Solo Web Developer
Pacific Prosperity Financial
Launched March 2026
Visit live site →A custom marketing site for a Portland mortgage note brokerage, including a calculator that values notes for both sellers and investors.
Context
Pacific Prosperity Financial is a Portland-based brokerage that connects mortgage note sellers with qualified investors. The site needed to serve both sides of that marketplace clearly without confusing either, plus an interactive valuation tool that gives prospects a meaningful answer before they ever pick up the phone.
Challenge
Three jobs on one site. Educate sellers on the process and pricing of converting a note to cash. Help investors evaluate yields and risk. And generate qualified leads through both paths without the two audiences crashing into each other on the same pages. The calculator added a fourth wrinkle. The audience is financially literate; a back-of-napkin tool wouldn’t survive scrutiny.

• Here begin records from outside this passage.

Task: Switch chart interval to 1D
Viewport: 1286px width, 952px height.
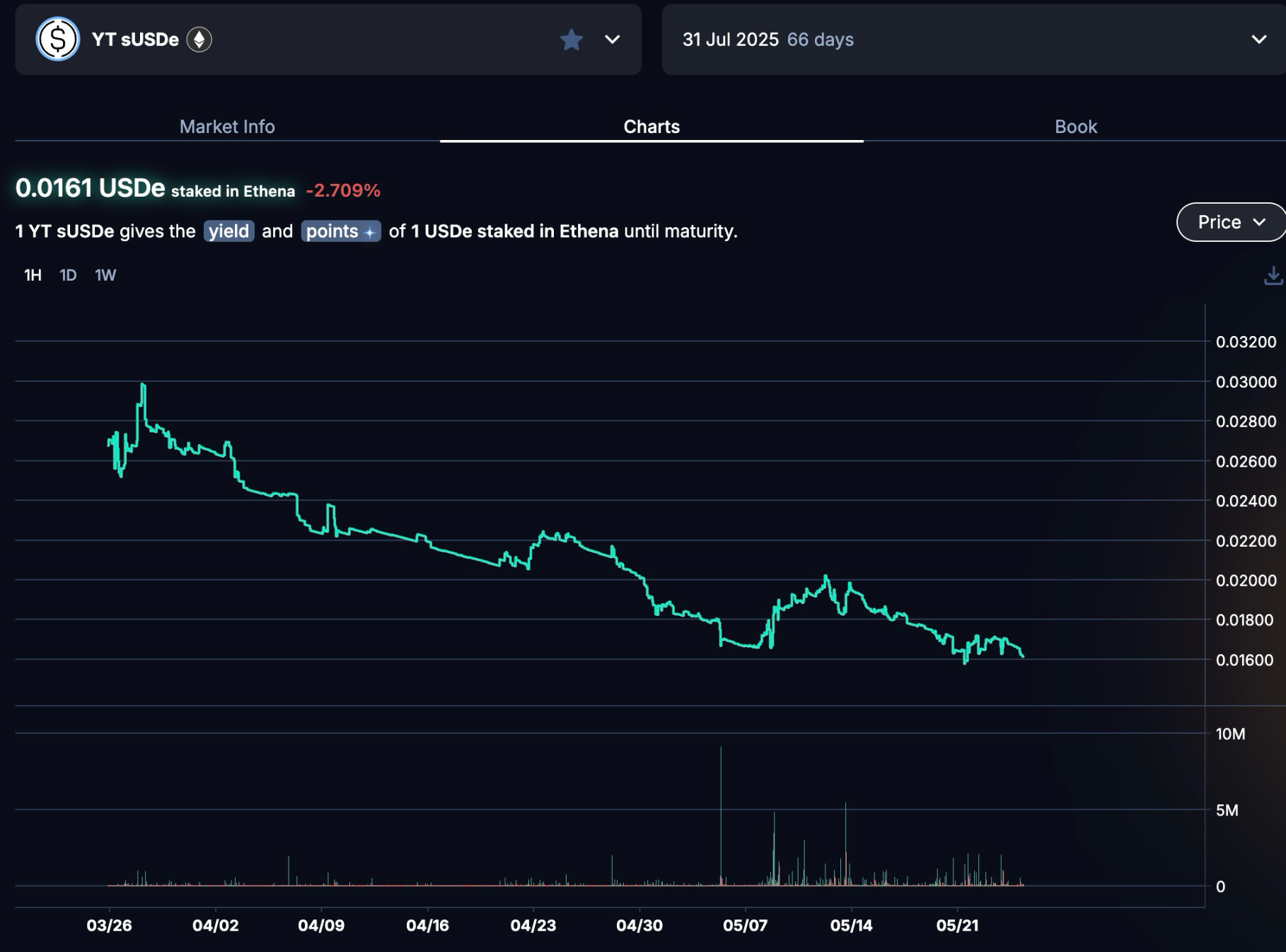Action: [x=68, y=275]
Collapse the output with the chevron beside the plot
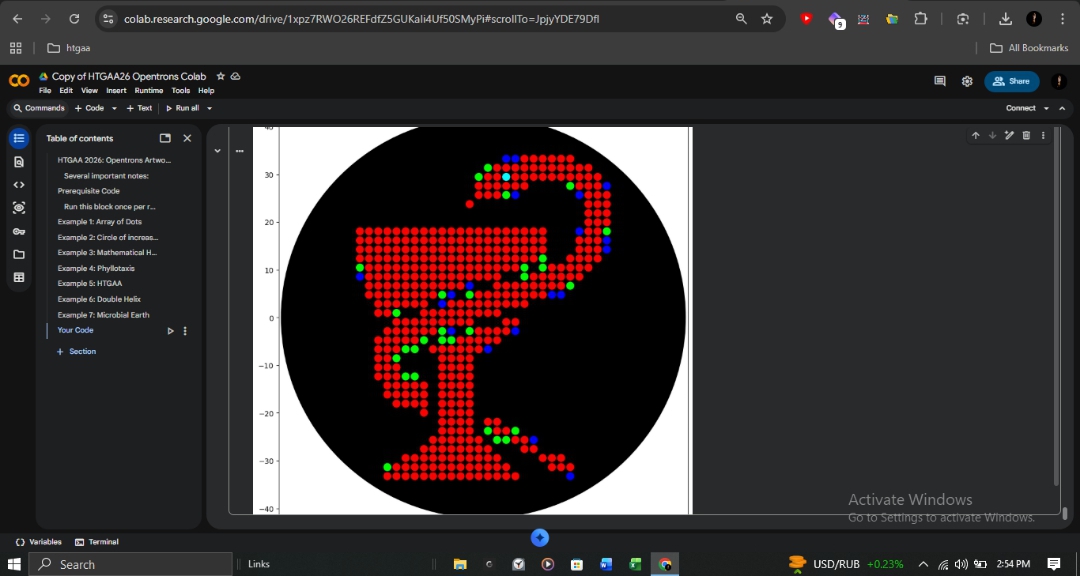This screenshot has height=576, width=1080. click(217, 149)
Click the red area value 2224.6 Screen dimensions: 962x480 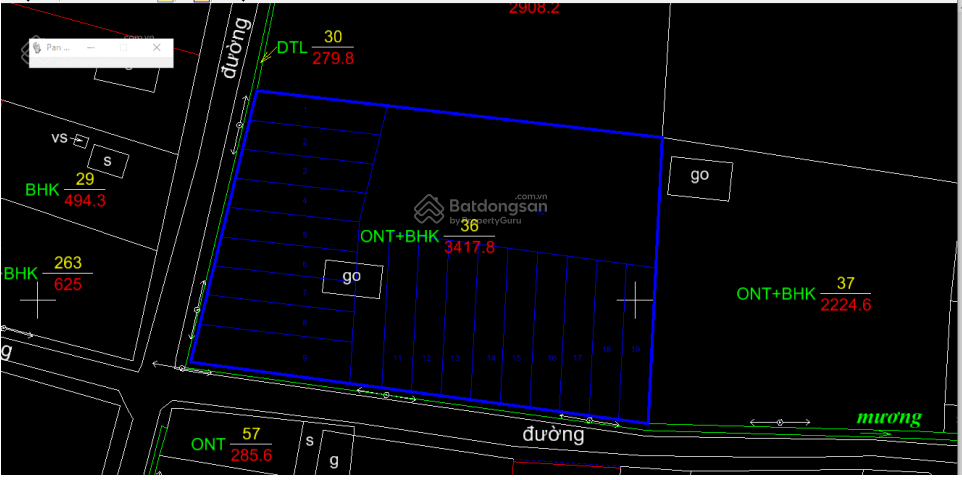point(845,305)
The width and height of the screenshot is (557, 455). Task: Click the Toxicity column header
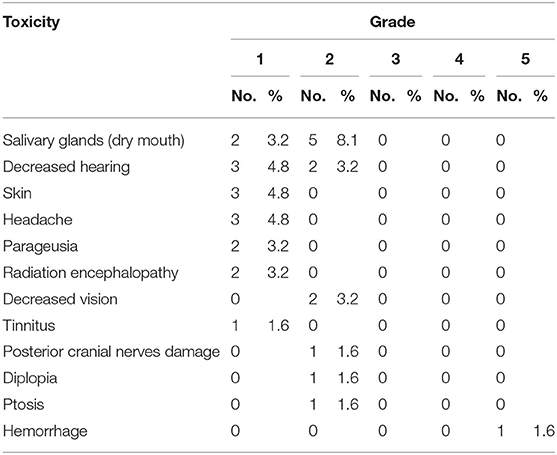[x=31, y=22]
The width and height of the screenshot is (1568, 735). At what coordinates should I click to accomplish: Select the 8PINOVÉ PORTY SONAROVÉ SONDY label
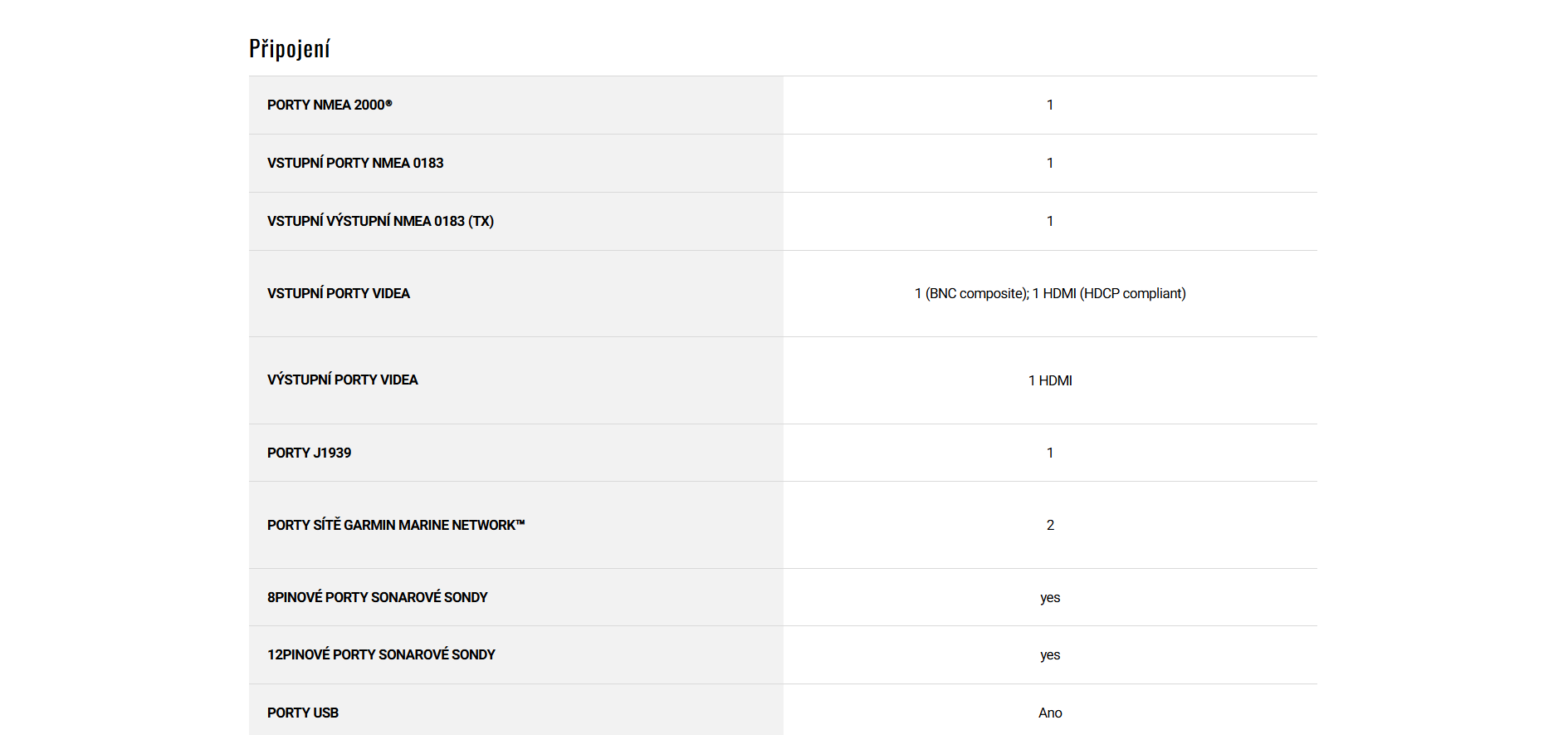coord(377,598)
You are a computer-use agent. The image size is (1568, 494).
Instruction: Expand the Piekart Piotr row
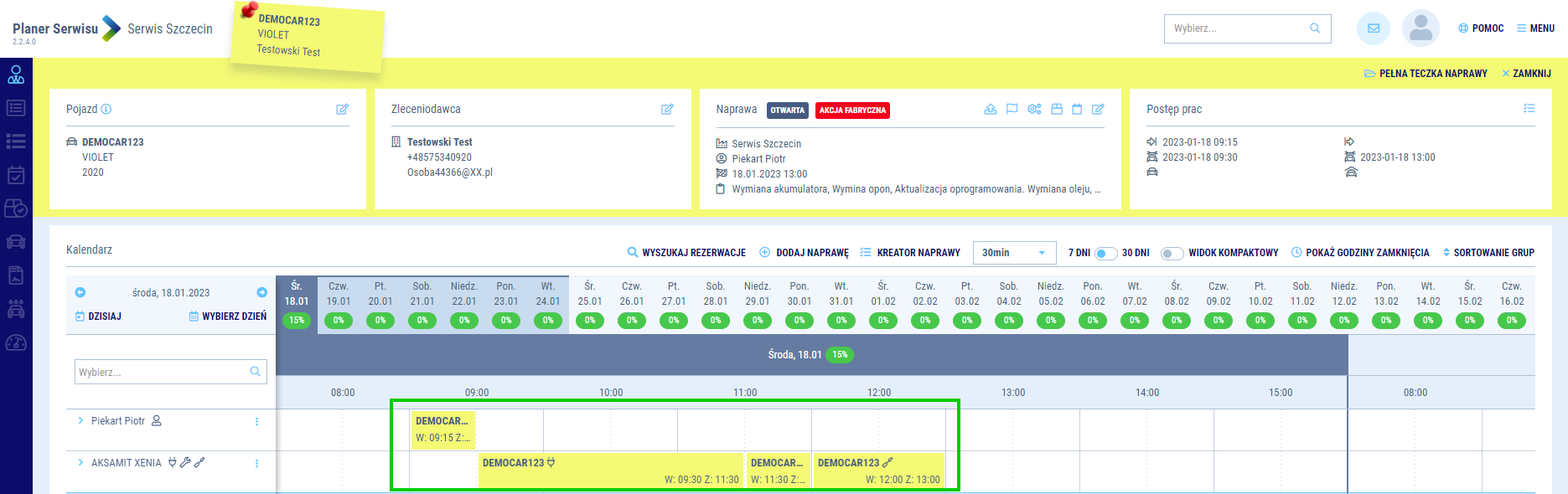[80, 421]
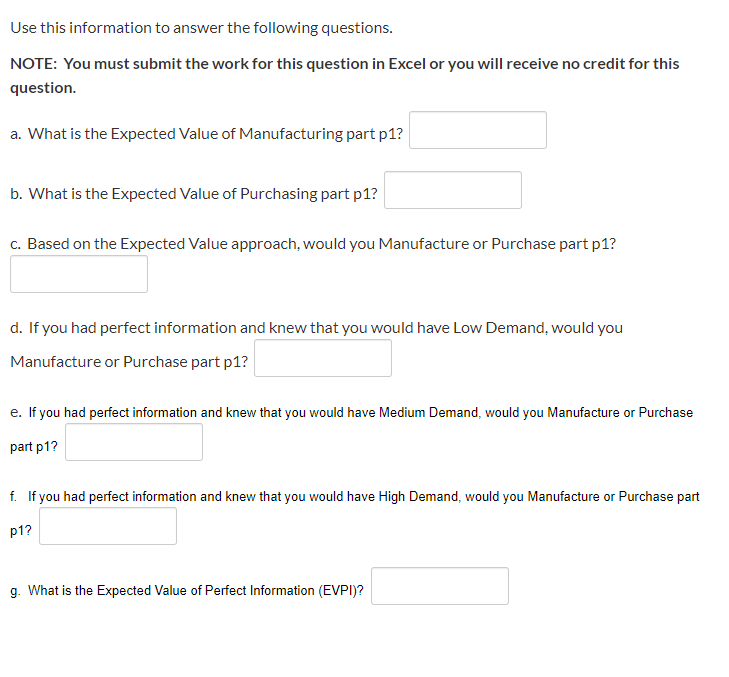729x677 pixels.
Task: Click question c text about Expected Value approach
Action: tap(313, 244)
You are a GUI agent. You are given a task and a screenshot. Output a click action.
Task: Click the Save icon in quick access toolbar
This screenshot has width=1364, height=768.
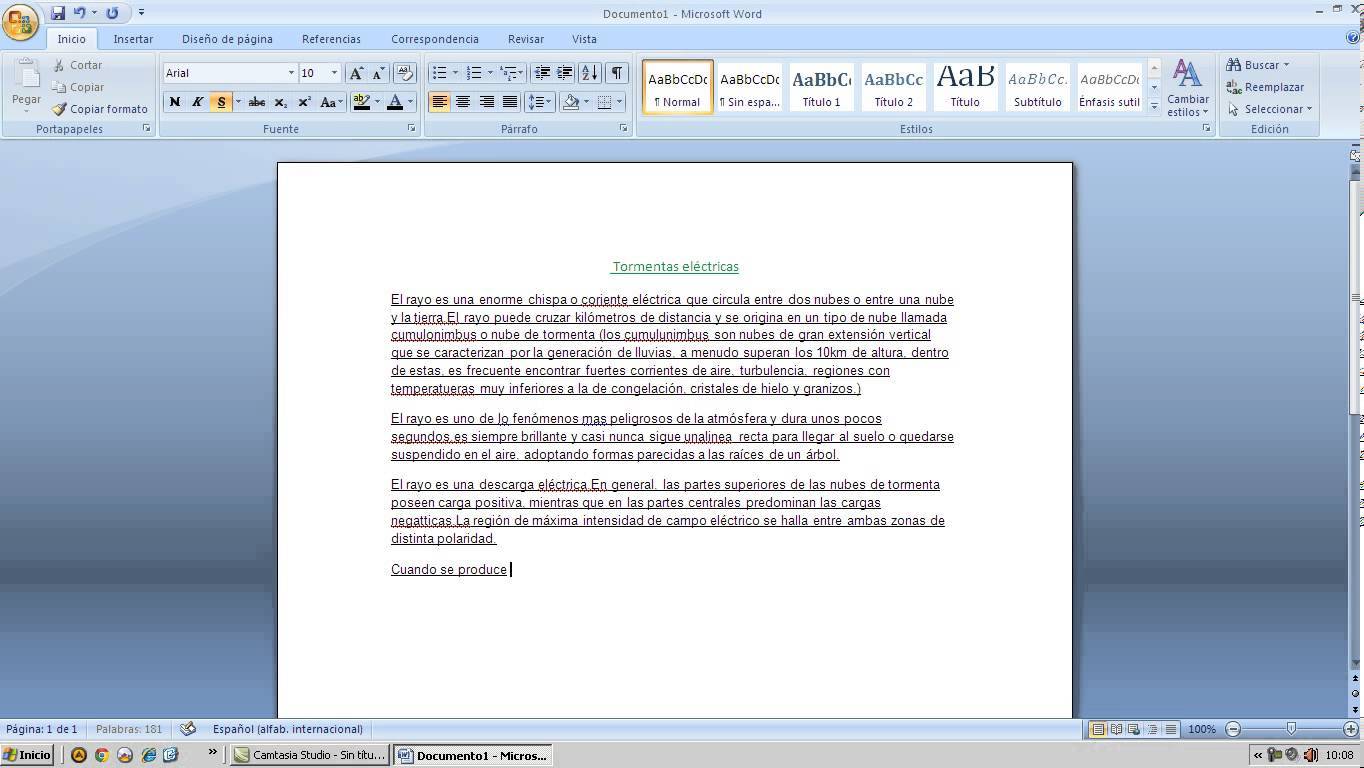pyautogui.click(x=57, y=13)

Numbers had to be honest, transparent, and useful enough to be the reason a prospect makes the call.
Approach
I built the site as a static front-end on HTML, LESS, and JavaScript, hosted on Netlify. Modern marketing sites don’t need a heavy framework, a database, or a CMS to perform; rather, they need clean code, fast loads, and structure that fits the work. The site includes a content-heavy blog, a comprehensive FAQ, dark mode for night reading, and a custom JavaScript calculator that values potential notes for sellers and projects investment earnings for investors. Both calculator paths share the same underlying engine but surface different inputs and outputs based on who’s using it.
Outcome
92
Performance
100
Accessibility
100
Best Practices
100
SEO
Launched in March 2026 with a clean reflection of what a properly-built static front-end can produce.
Selected Visuals



Reflection
“Tech stacks don’t need to be overcomplicated or bloated. A static front-end built carefully on HTML, LESS, and JavaScript can outperform marketing sites running on three abstraction layers and a headless CMS the team doesn’t actually need.”